Copyright2008 By University of Maribor
Agricultura 5: 43 - 46 (2008)
Transmission of 'Candidatus phytoplasma mali by natural formation of root bridges in M9 apple rootstock
Mario LEŠNIK1, Jernej BRZIN2, Nataša MEHLE2, Maja RAVNIKAR2
faculty of Agriculture Maribor, Department of Plant Protection, Maribor University, 30 Vrbanska, 2000 Maribor, Slovenia 2National Institute of Biology, Department of Biotechnology and Systems Biology, 111, Večna pot, 1000 Ljubljana, Slovenia
An experiment was carried out to estimate the transmission of 'Candidatus phytoplasma mali' (CPM) in M9 apple rootstocks by formation of root bridges. Healthy (CPM-free) and infected rootstocks were planted together in plastic containers and maintained for four years under isolated insect-proof conditions. After four years rootstocks were carefully extracted from growing substrate and rinsed by water jets. The presence or absence of CPM in rootstocks at the beginning and at the end of the experiment was confirmed by PCR molecular tests. We monitored the occurrence of root bridges among roots of healthy and infected trees. The formation of tiny root bridges was observed in 4 out of 50 analysed containers (8%); the transmission of phytoplasma from the roots of infected to the roots of healthy rootstocks was detected by molecular means in 12 out of 50 containers (24%). In the orchard trial we analysed the frequency of occurrence of root bridges between neighbouring trees by applying herbicide glyphosate. It was applied to the middle trees of 150 selected tree triplets. The herbicide damage in neighbouring trees of selected tree triplets was observed in 5 tree triplets (3.3%). The experiment confirmed the transmission of CPM by natural root bridges in M9 apple rootstock.
Key words: apple proliferation, 'Candidatusphytoplasma mali', apple, disease transmission
INTRODUCTION
Apple proliferation disease (AP) caused by the phytoplasma which has recently been assigned as 'Candidatus phytoplasma mali CPM' (Seemüller and Schneider 2004) is a widespread disease of apple in Europe. It can not be chemically controlled. A lot of efforts were made to research the disease spread mechanisms with the aim to develop strategies for the prevention of phytoplasma dissemination (i.e. by planting material or by vectors). According to the existing knowledge two psillids (Cacopsylla melanoneura and C. costalis (= C.picta) are the main vectors of CPM in apple plantations of Central Europe (Vindimian et al. 2003, Tedeshi et al. 2003, Tedeshi and Alma 2004). The main strategies applied for the prevention of disease spread are therefore the production of phytoplasma-free propagation and planting materials and consistent control of vectors.

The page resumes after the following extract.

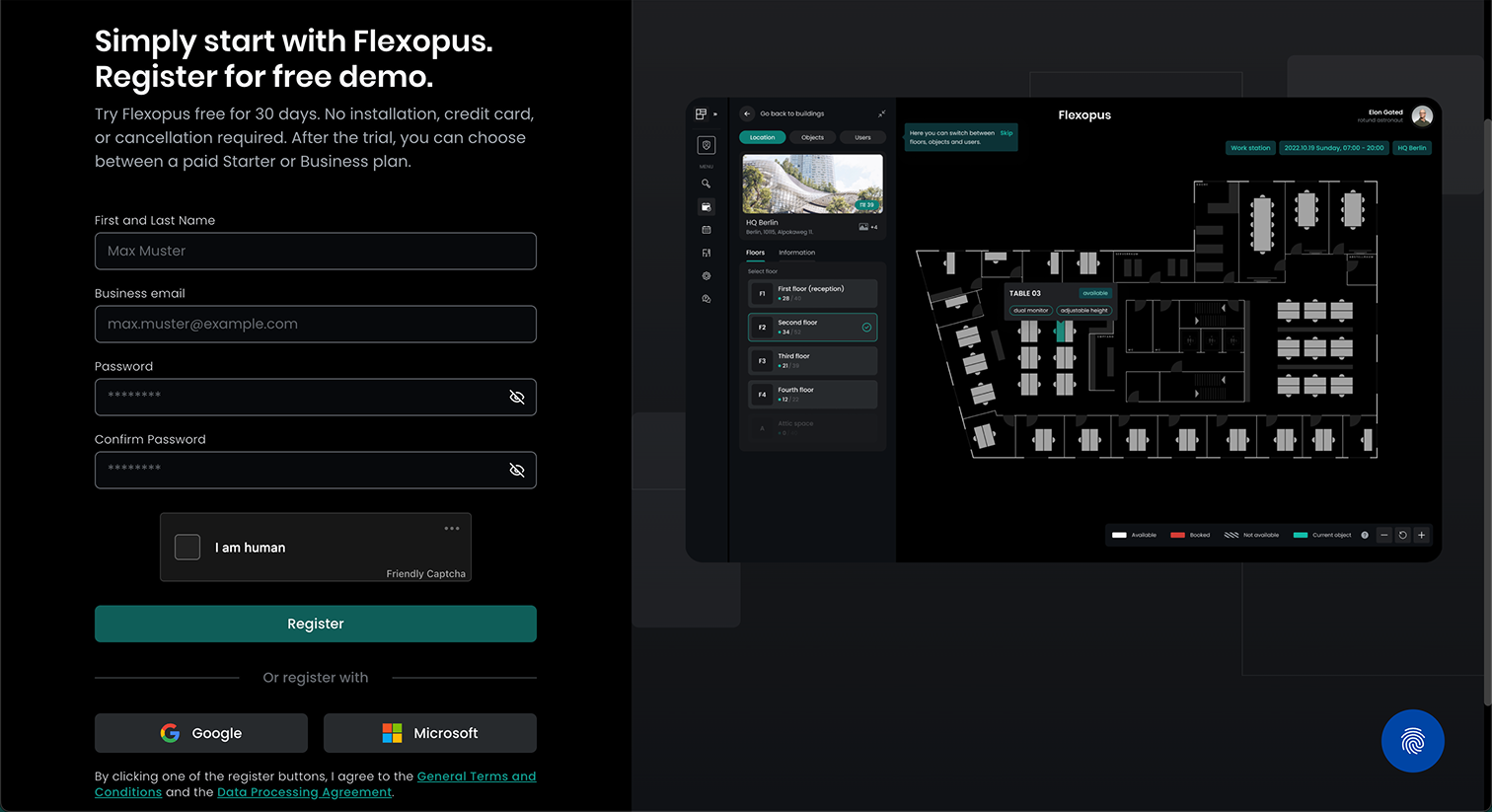Open General Terms and Conditions link
This screenshot has width=1492, height=812.
point(476,776)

In orchards with high frequency of AP infected trees, we can often observe that the disease appear in patches. Several neighbouring infected trees are followed one after another in a row. The apple tree roots sometimes naturally "graft" (i.e. produce root anastomoses) which could allow transmission of plant pathogens. This fact supports the assumption that CPM may also be transmitted via natural fusion of root systems of neighbouring trees. No scientifically confirmed CPM vectors living in soil and feeding on apple root system are known at a
Correspondence to: Mario LEŠNIK Phone: +386 2 250 58 20, E-mail: mario.lesnik@uni-mb.si
present time. In modern apple plantations, trees are planted in very dense stands (0.6-0.8 m within row and 2.7-3 m between rows). In such plantations roots of neighbouring trees are forced to interweave very closely in a limited soil volume. They are also pressed together due to tractor and trailer wheels pressure. In addition, roots are damaged by root cutting devices that are applied for regulation of tree growth instead of chemical growth retardants. In such conditions a considerable increase in frequency of formation of root bridges among roots of neighbouring trees can be expected.

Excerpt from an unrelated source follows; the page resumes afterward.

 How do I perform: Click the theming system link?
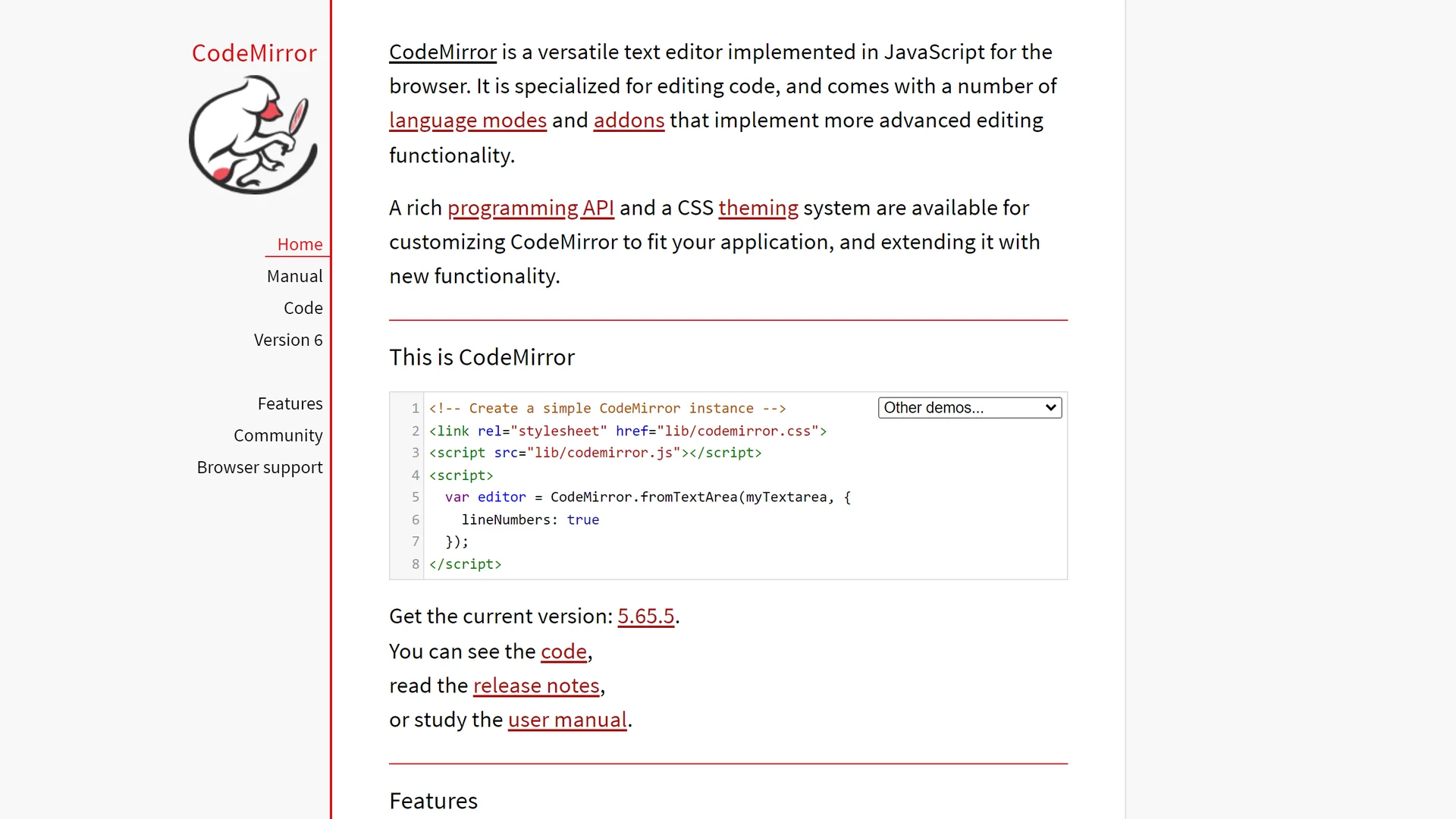coord(758,206)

In the past, many researchers discussed the root transmission as a possible way of disease transmission, but only recently the root transmission has attracted the researchers' attention again. In Italy, some trials were carried out and researchers were able to demonstrate the indirect transmission by the formation of root bridges (Vindimian et al. 2002, Cic-cotti et al. 2006, 2007). The removal of infected trees revealed the existence of root bridges between neighbouring trees, and histological observations confirmed the tissue connection. The first direct proof was given by Ciccotti et al. (2007), who showed a 16% root bridge transmission in Golden Delicious seedlings.

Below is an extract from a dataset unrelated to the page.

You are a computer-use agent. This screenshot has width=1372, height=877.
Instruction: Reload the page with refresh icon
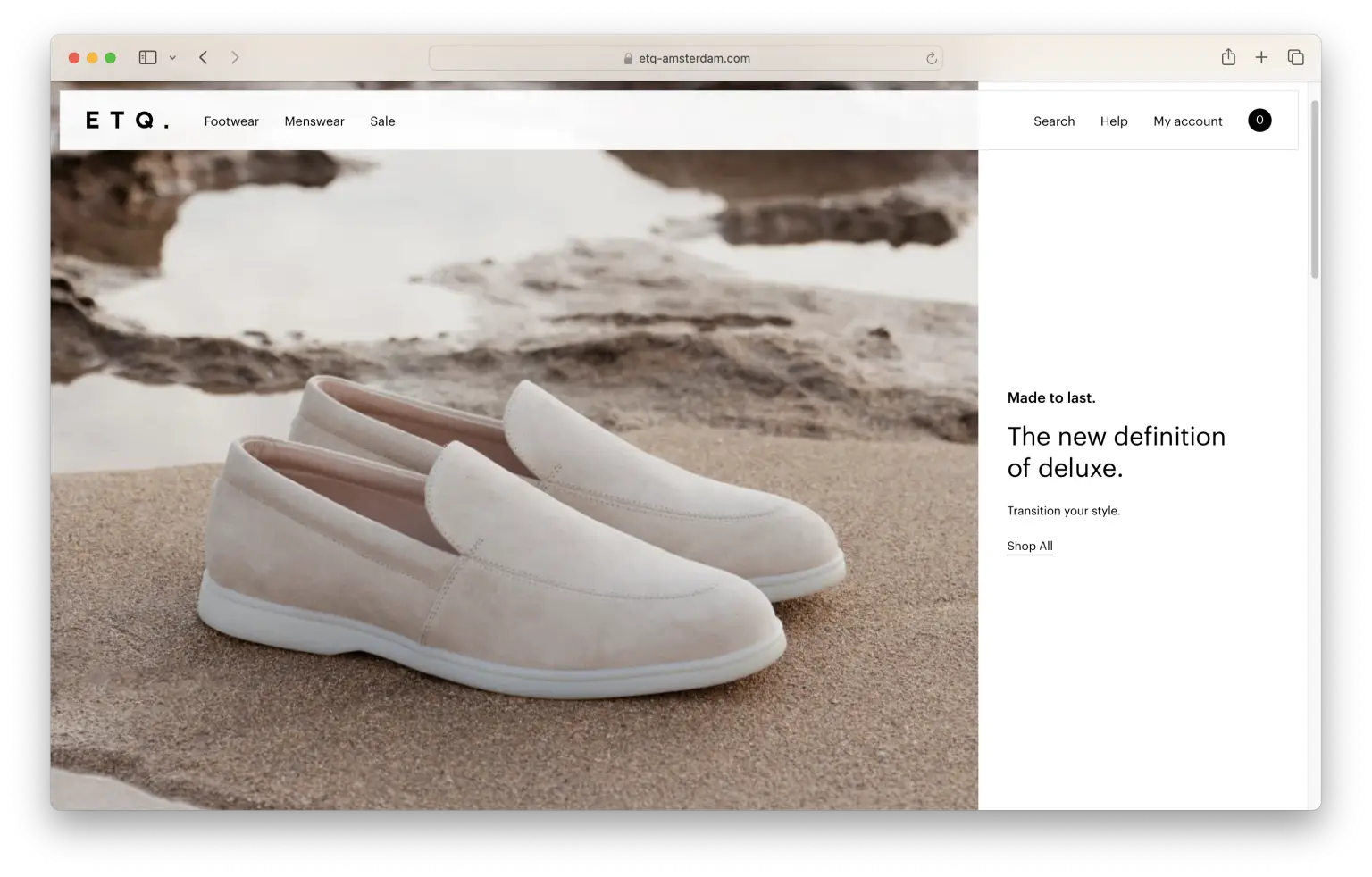pos(931,58)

The research on root-to-root transmission is still ongoing in Germany and other countries. The aim of our research was to evaluate experimentally the possibility of transmission of CPM in M9 apple rootstock, which is the most frequently used rootstock, by the formation of root bridges, and to compare the results with previous data.
MATERIALS AND METHODS
Growing of rootstocks in containers
Healthy (CPM-free) and CPM infected rootstocks M9-EMLA were selected and planted into plastic 10-L containers. Infected rootstocks showing proliferation symptoms were obtained from heavily infected trees. The rootstock outgrowths (suckers) were dug out of soil and cut off the main root system of trees. The donor trees were tested several times for presence of CPM using PCR based molecular tests. The healthy one-year old virus-free certified EMLA M9 rootstocks were obtained in a rootstocks nursery. The CPM-free status of those rootstocks at the beginning of the experiment was also proven by our own testing. Both root and leaf tissues were tested. Two infected and one healthy rootstock were planted in each container. 50 containers were included in the experiment. Before planting, rootstocks were carefully cleaned and soaked in the highly concentrated solution of systemic insecticides to control any present insects, mites and nematodes. The growing substrate (Neuhaus Humin Substrat N8) was heat-sterilised. The containers with rootstocks were maintained for four years in an experimental screen house in the inset-proof conditions. In order to avoid any insect vector presence we regularly treated plants and soil with different systemic insecticides.
Herbicide trial
To prove indirectly the existence of root bridges among neighbouring apple trees in natural conditions we carried out a herbicide trial similar to that presented by Vindimian and Branz (2000). Researchers treated apple trees with herbicide glyphosate and noticed damage also on nontreated adjacent trees. They concluded that damage on adjacent trees appeared because of transmission of glyphosate via root bridges.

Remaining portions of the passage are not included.